Hintergrund: Wird durch eine
 Entscheidung eines Finanzgerichts die festgesetzte Steuer herabgesetzt, wird
 der zu erstattende Betrag vom Tag der Rechtshängigkeit der Klage an bis zum
 Auszahlungsbetrag verzinst. Sofern der Kläger die Steuer erst nach Eintritt der
 Rechtshängigkeit gezahlt hat, beginnt die Verzinsung erst mit dem Tag der
 Zahlung. Der Zinssatz beträgt 6 % jährlich. 
Streitfall: Die Klägerin erhob
 am 22.12.2011 Klage gegen ihre Steuerfestsetzung; die Steuer hatte sie bereits
 bezahlt. Auf Antrag der Klägerin gewährte das Finanzgericht im Mai 2014
 Aussetzung der Vollziehung (AdV), so dass das Finanzamt im Mai 2014 die Steuer
 an die Klägerin erstattete. Auf Beschwerde des Finanzamts hob der
 Bundesfinanzhof (BFH) den AdV-Beschluss aber auf, so dass die Klägerin die
 Steuer am 24.12.2014 wieder an das Finanzamt bezahlte. Nachdem das
 Bundesverfassungsgericht (BVerfG) die Norm, auf der die Steuerfestsetzung
 beruhte, für verfassungswidrig erklärt hatte, zahlte das Finanzamt am 19.6.2017
 die Steuer erneut an die Klägerin zurück. Das Finanzamt setzte zugunsten der
 Klägerin Prozesszinsen fest, und zwar für den Zeitraum vom 22.12.2011 bis zum
 19.6.2017 abzüglich der Zeitspanne vom 19.5.2014 bis zum 24.12.2014, in der der
 Klägerin die Steuer aufgrund des AdV-Beschlusses des FG vorübergehend erstattet
 worden war.
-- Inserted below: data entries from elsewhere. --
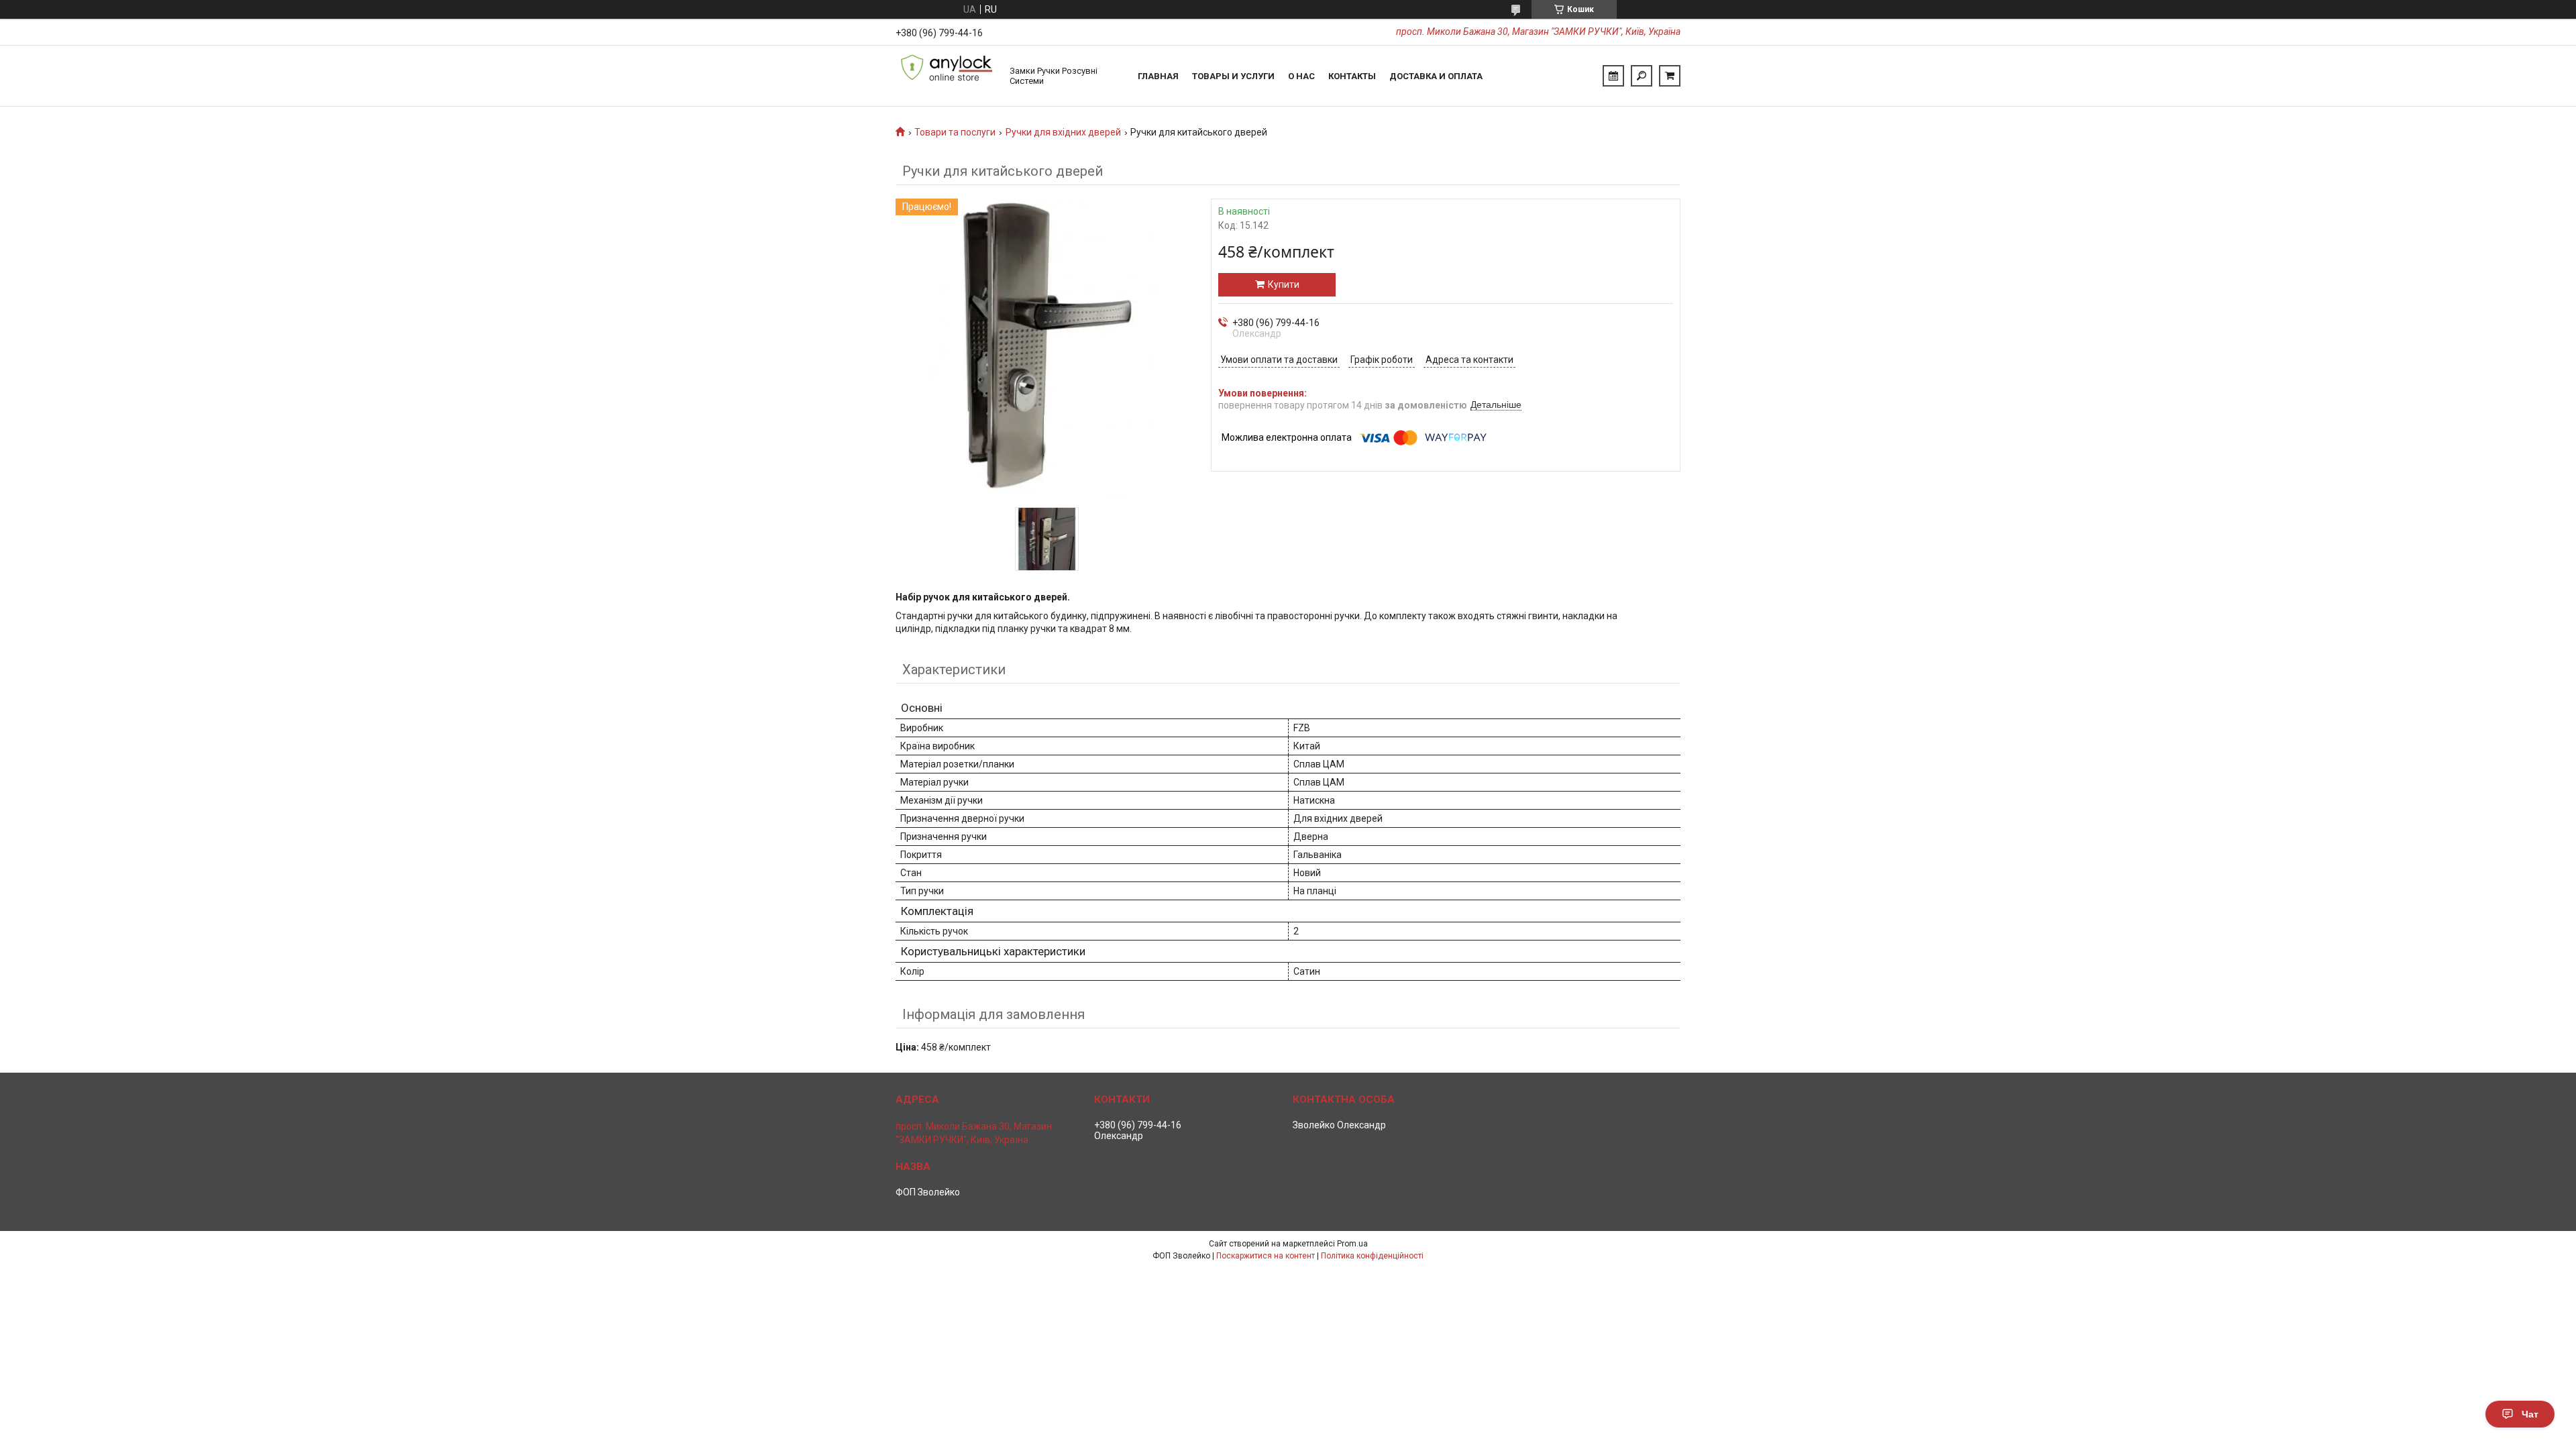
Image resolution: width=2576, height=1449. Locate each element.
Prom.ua (1352, 1243)
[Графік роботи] (1613, 76)
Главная (1158, 76)
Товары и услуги (1233, 76)
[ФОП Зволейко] (946, 75)
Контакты (1352, 76)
Die Klägerin machte Prozesszinsen auch für den Zeitraum vom
 19.5.2014 bis zum 24.12.2014 geltend. 
Entscheidung: Der
 Bundesfinanzhof (BFH) wies die Klage ab: 
-  Die Verzinsung kommt nur für den Zeitraum in Betracht, in dem 
 die Klägerin die Steuer bezahlt hat und über das Geld nicht verfügen konnte.
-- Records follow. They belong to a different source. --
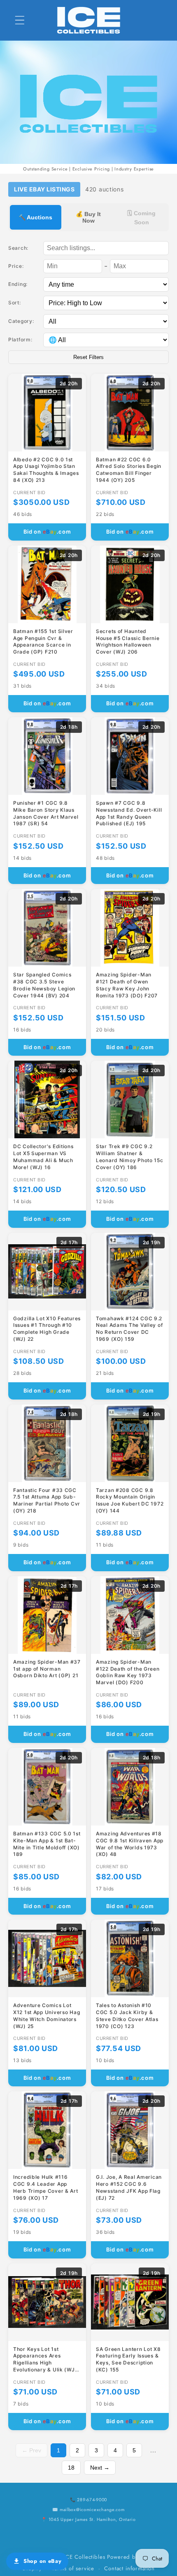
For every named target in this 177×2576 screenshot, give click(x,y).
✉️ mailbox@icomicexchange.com (88, 2509)
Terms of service (73, 2568)
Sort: (14, 302)
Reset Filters (88, 357)
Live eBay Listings (44, 189)
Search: (18, 248)
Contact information (129, 2568)
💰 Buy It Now (88, 217)
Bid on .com (47, 531)
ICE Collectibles (84, 2557)
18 (71, 2467)
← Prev (31, 2450)
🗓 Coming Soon (141, 218)
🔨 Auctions (35, 217)
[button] (20, 20)
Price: (15, 266)
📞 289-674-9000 (88, 2499)
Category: (21, 321)
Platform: (20, 339)
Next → (99, 2467)
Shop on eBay (42, 2561)
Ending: (18, 284)
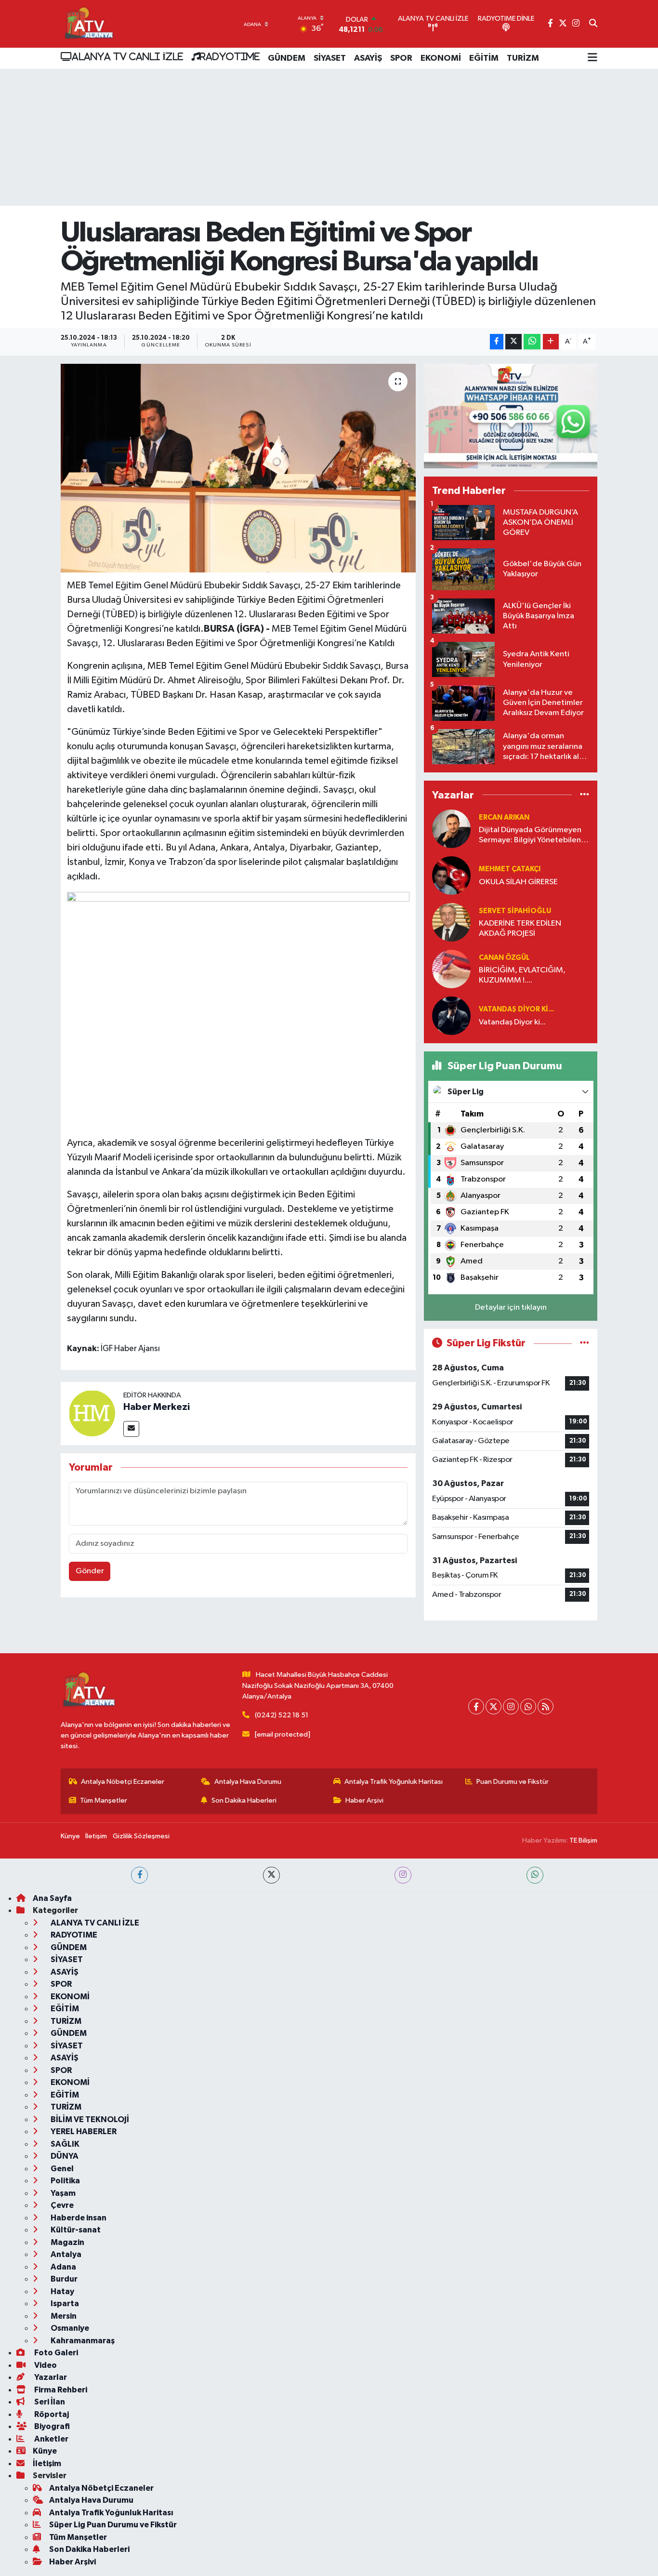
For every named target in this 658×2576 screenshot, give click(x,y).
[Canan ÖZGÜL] (451, 969)
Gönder (90, 1571)
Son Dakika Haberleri (243, 1800)
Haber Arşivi (364, 1800)
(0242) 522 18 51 (281, 1715)
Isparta (64, 2303)
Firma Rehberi (60, 2390)
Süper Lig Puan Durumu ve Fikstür (113, 2525)
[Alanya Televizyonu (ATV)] (88, 24)
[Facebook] (476, 1706)
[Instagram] (511, 1706)
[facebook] (139, 1875)
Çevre (61, 2205)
-  Eine Verzinsung für einen Zeitraum, in dem die Steuer aufgrund 
 einer gewährten AdV vom Finanzamt an die Klägerin zurückgezahlt worden ist,
 scheidet aus. Denn in diesem Zeitraum konnte die Klägerin über das Geld
 verfügen, so dass eine Verzinsung zu ihren Gunsten zu einer Überkompensation
 führen würde.
-  Zwar konnte die Klägerin das Geld im Zeitraum vom 19.5.2014 
 bis zum 24.12.2014 nicht langfristig anlegen, weil sie damit rechnen musste,
 die Steuer nach Abschluss des Klageverfahrens wieder an das Finanzamt zu
 zahlen. Dies rechtfertigt aber nicht, für diesen Zeitraum Prozesszinsen zu
 gewähren.
-  Der erste Verzinsungszeitraum begann am 22.12.2011, da die 
 Klägerin an diesem Tag die Klage erhoben und die Steuer bezahlt hatte, und
 endete am 19.6.2017, als das Finanzamt die Steuer aufgrund des AdV-Beschlusses
 zurückzahlte. Der zweite Verzinsungszeitraum begann am 24.12.2014, nachdem der
 Kläger aufgrund der Aufhebung des AdV-Beschlusses durch den BFH die Steuer
 erneut bezahlt hatte, und endete am 19.6.2017 mit der endgültigen Erstattung
 der Steuer an den Kläger. Insgesamt beträgt der Verzinsungszeitraum 58 Monate,
 da angefangene Monate außer Ansatz bleiben.
Hinweise: Da der
 Verzinsungszeitraum in zwei Teile aufgespalten wird, bleiben zweimal
 angefangene Monate außer Ansatz. Dieser Nachteil ist vom Kläger hinzunehmen,
 weil die Verzinsungsregelung pauschal ist. 
Durch die Verzinsung werden Folgenbeseitigungs- oder
 Schadensersatzansprüche des Klägers nicht ausgeschlossen. Der Kläger könnte
 also, soweit er einen weitergehenden Schaden erlitten hat, einen
 Amtshaftungsanspruch geltend machen. Hierfür wäre dann aber das Landgericht
 zuständig und nicht die Finanzgerichtsbarkeit.